#### [SET EXERCISE]
Choose every line in the items below that contains the word "Pick" and copy each of those lines in full.

----- EXTRACTED DATA -----

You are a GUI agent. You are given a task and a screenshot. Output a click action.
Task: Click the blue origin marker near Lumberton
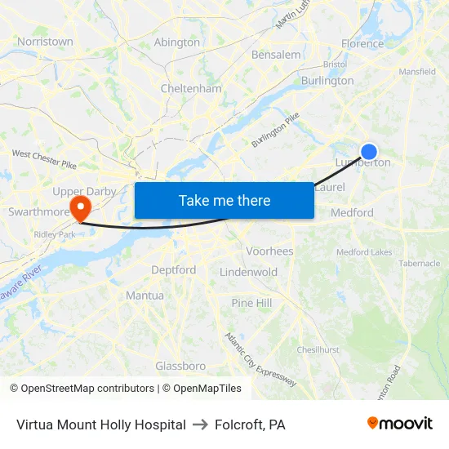369,151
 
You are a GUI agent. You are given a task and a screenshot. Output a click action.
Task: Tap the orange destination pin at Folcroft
79,207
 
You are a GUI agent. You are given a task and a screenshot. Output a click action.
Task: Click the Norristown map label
45,41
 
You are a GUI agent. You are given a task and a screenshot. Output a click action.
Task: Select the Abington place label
176,42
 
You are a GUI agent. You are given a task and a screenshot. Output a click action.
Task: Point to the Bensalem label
276,55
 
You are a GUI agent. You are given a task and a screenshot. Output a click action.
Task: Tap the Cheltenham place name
191,88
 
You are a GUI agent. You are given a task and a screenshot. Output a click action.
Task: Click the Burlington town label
327,81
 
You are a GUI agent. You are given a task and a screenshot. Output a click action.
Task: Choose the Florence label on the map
362,43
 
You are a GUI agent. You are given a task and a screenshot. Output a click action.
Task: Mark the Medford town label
352,213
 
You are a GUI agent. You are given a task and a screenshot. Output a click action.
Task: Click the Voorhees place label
269,251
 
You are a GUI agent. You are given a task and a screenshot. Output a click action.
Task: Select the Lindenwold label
249,272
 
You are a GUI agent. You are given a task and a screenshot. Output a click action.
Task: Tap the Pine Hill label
251,303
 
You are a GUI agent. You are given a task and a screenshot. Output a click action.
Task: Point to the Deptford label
173,270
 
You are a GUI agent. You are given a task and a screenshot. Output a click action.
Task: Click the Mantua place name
144,296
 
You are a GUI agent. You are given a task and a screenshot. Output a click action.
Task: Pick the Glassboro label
180,366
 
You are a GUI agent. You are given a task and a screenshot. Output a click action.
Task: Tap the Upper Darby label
84,191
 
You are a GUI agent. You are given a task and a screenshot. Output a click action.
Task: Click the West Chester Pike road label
44,158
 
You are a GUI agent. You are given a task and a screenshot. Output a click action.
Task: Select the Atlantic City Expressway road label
260,359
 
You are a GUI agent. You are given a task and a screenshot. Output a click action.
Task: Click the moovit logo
400,424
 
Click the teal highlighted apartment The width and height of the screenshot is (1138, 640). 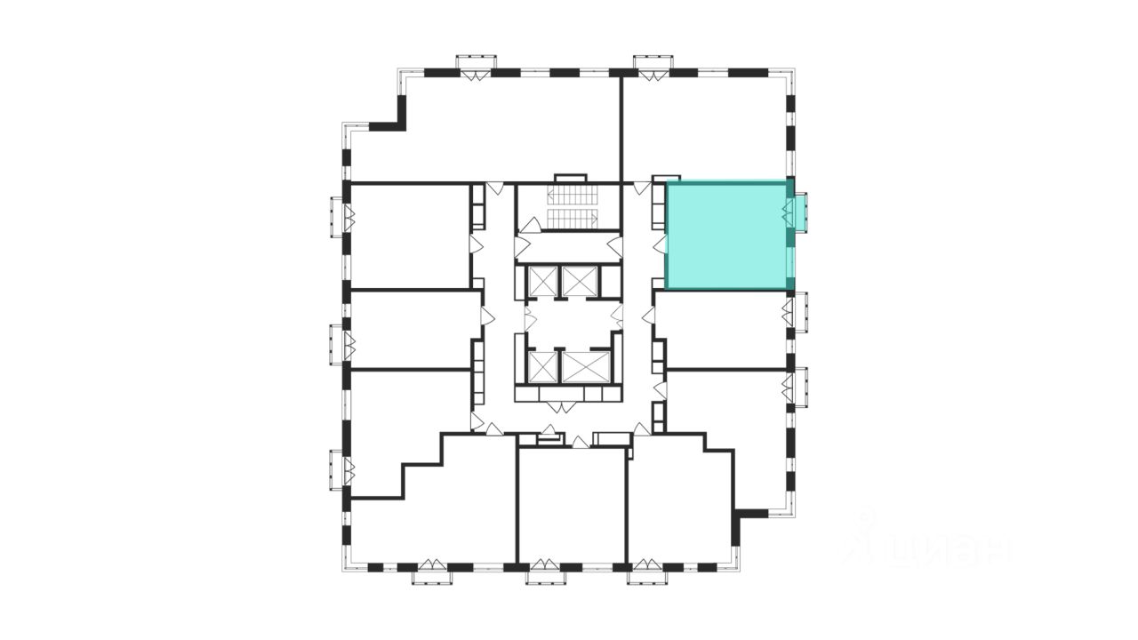click(x=727, y=235)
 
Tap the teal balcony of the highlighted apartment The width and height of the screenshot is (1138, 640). click(x=801, y=212)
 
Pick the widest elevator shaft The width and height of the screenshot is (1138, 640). click(x=586, y=366)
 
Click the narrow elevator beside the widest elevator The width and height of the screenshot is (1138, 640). click(x=541, y=366)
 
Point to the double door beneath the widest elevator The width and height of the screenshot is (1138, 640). click(x=561, y=407)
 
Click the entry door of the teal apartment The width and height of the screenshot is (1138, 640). click(x=660, y=244)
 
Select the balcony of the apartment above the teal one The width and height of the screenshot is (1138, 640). click(x=653, y=68)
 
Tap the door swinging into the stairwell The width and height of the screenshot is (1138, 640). click(x=530, y=225)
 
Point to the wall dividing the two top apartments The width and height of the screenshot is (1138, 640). click(x=621, y=129)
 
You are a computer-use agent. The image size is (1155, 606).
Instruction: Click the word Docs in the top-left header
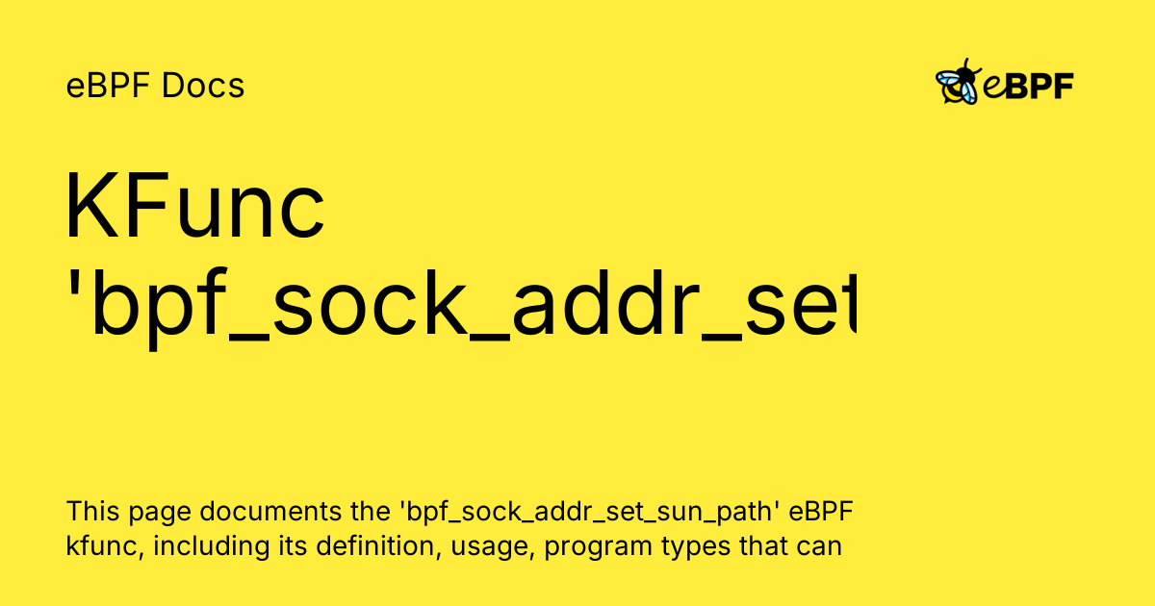203,87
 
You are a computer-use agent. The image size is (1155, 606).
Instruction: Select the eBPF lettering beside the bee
1028,86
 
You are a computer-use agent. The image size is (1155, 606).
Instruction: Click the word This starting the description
89,511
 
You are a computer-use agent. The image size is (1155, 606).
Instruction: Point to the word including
197,547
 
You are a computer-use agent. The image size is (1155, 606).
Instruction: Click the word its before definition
272,547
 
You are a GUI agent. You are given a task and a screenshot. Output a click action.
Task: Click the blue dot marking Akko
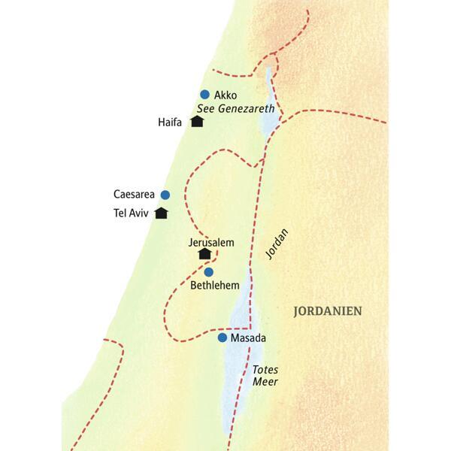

-----

#### [SOLVED EXERCISE]
Task: Pick the Glassboro label
Pick the widest elevator shaft The width and height of the screenshot is (1138, 640). click(x=586, y=366)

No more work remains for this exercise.